Abstract
Globally, over 2 million people are diagnosed with breast cancer each year, making it the most commonly diagnosed cancer in women. For early-stage breast cancer, a common treatment option is a lumpectomy, followed by radiation. Approximately 1.3 million lumpectomies are performed every year, which involves the surgical removal of a cancerous lump and its surrounding tissue. These procedures are generally successful; however, it can be difficult to properly address the void cavities left behind in the breast. Current options to address these deformities include autologous fat grafting and oncoplastic surgery, but each has its own drawbacks, such as the chance for cancer recurrence or longer surgeries, more expensive surgeries. As a result, my technical project focused on developing an injectable hydrogel system that promotes breast tissue regeneration. While this project addresses a biomedical need, its true impact depends on whether patients are able to access lumpectomies in the first place, which is shaped by social and structural factors that influence breast cancer diagnosis. The STS portion of my project aimed to examine how these factors determine who benefits from reconstructive technologies like the hydrogel system and how access itself is socially produced.
My technical research focused on developing an injectable hydrogel system to fill post-lumpectomy breast tissue voids and support tissue regeneration. The hydrogel system is made up of acrylated hyaluronic acid (AcHA) microgels and electrospun methacrylated hyaluronic acid (MeHA) nanofibers, creating a scaffold for native adipose cells, which are the key cells composing soft tissue, and supporting their adhesion and proliferation. While many current hydrogels employ ultraviolet (UV) light for crosslinking, this scaffold relies on a dual-crosslinking mechanism, undergoing physical assembly and chemical assembly through Michael addition. Through this process, covalent bonds form between the acrylate groups on the AcHA and the thiol groups from a PEG-SH crosslinker. Many clinicians are still cautious about using UV light due to perceived safety concerns, including the potential for DNA damage, making this crosslinking approach potentially safer and less damaging to tissue than UV-mediated methods. For injection, one syringe contains the PEG-SH crosslinker, and another contains the AcHA microgels, MeHA nanofibers, and GelB, which is used to induce porosity. The syringes are mixed using a luer-lock mechanism, and then injected, allowing for the material to conform to the irregularly shaped voids and then gel. The ultimate goal is to create a more clinically translatable and minimally invasive material for the treatment of post-lumpectomy voids that support tissue regeneration. Beyond breast reconstruction, this approach has the potential to be adapted for other soft tissue applications, which would expand the options for tissue reconstructive strategies.

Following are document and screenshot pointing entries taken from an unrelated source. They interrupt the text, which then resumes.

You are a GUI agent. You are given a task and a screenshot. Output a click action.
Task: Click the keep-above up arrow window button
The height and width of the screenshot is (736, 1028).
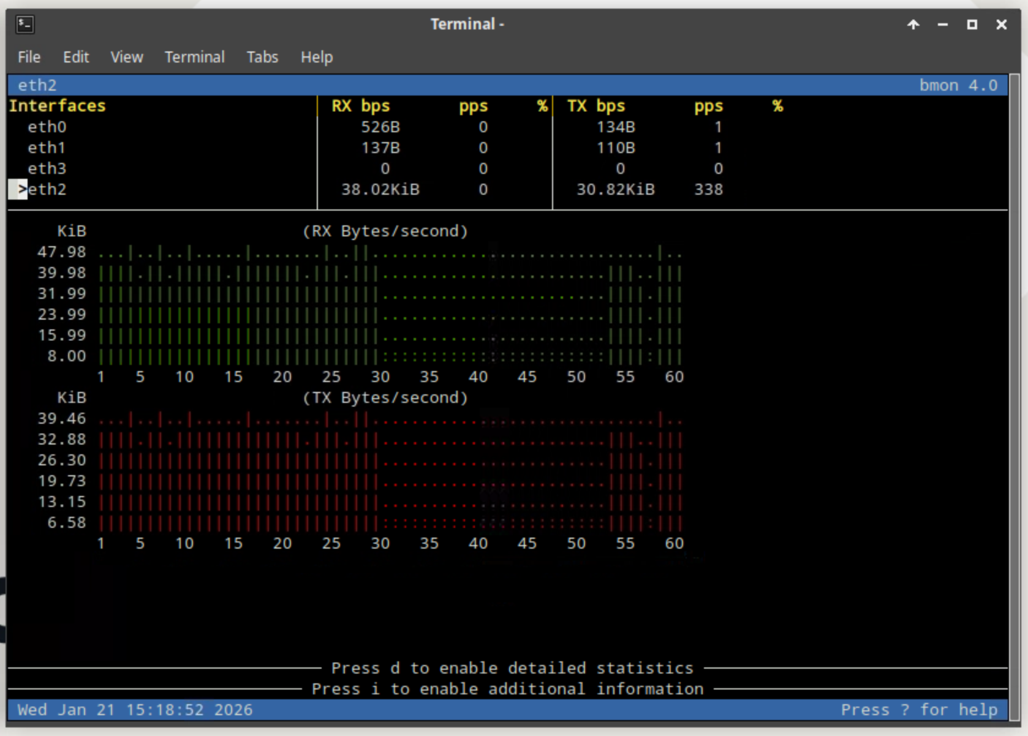(913, 24)
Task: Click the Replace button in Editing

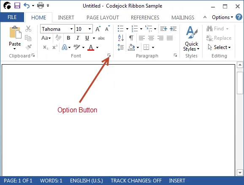Action: point(219,38)
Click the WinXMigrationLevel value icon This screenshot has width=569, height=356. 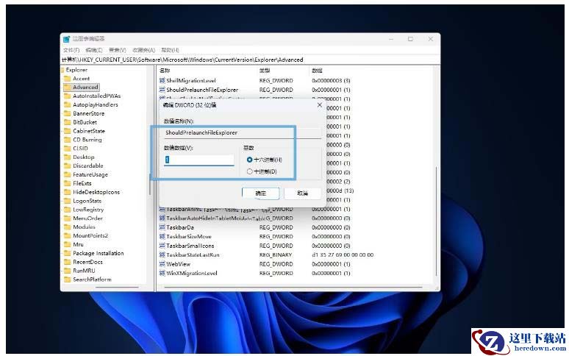tap(162, 273)
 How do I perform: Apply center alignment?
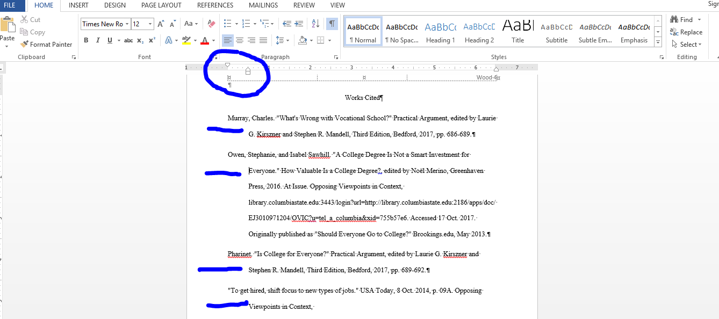click(240, 40)
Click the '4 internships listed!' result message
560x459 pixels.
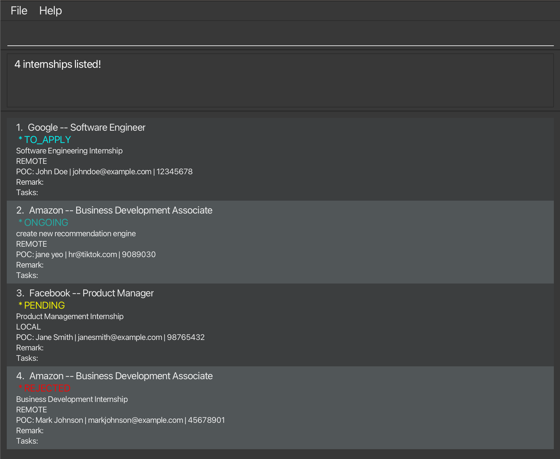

In my STS research, I utilized the Social Construction of Technology (SCOT) framework to analyze how disparities in breast cancer diagnosis affect access to reconstructive treatment. My research demonstrated that patients, healthcare providers and facilities, and policymakers act as relevant social groups who all shape the timing of breast cancer detection. Patient-level factors, such as insurance status and screening frequency, influence delayed diagnosis timing, particularly among African American and low-income women, who are more likely to be diagnosed at later stages. Healthcare providers influence diagnostic timing through factors such as trust-building with patients and communication, which affects whether patients look for and follow through with care. Healthcare institutions determine the availability and quality of screening technologies, while policymakers and insurers play major roles in determining if someone is able to afford diagnostic services. All of these systems interact to shape when breast cancer is detected, resulting in unequal rates of early-stage diagnosis, which directly determines whether patients are eligible for a lumpectomy and resulting reconstructive options.
Together, the two components of this project demonstrate how biomedical innovation and healthcare equity are intertwined. The hydrogel system addresses the technical limitations of current post-lumpectomy reconstructive technologies by promoting natural tissue regeneration, but the STS analysis shows that access to these innovations depends heavily on what stage breast cancer patients receive their diagnosis, which is shaped by social systems rather than biology alone. Through the process of completing both projects, I learned that engineering solutions cannot be evaluated only by their technical performance, but also through their ability to work for everyone. Engineers hold the responsibility to not only consider what technologies can do, but also who is able to benefit from them and under what conditions. After all, what good is a new invention if it cannot benefit all who need it.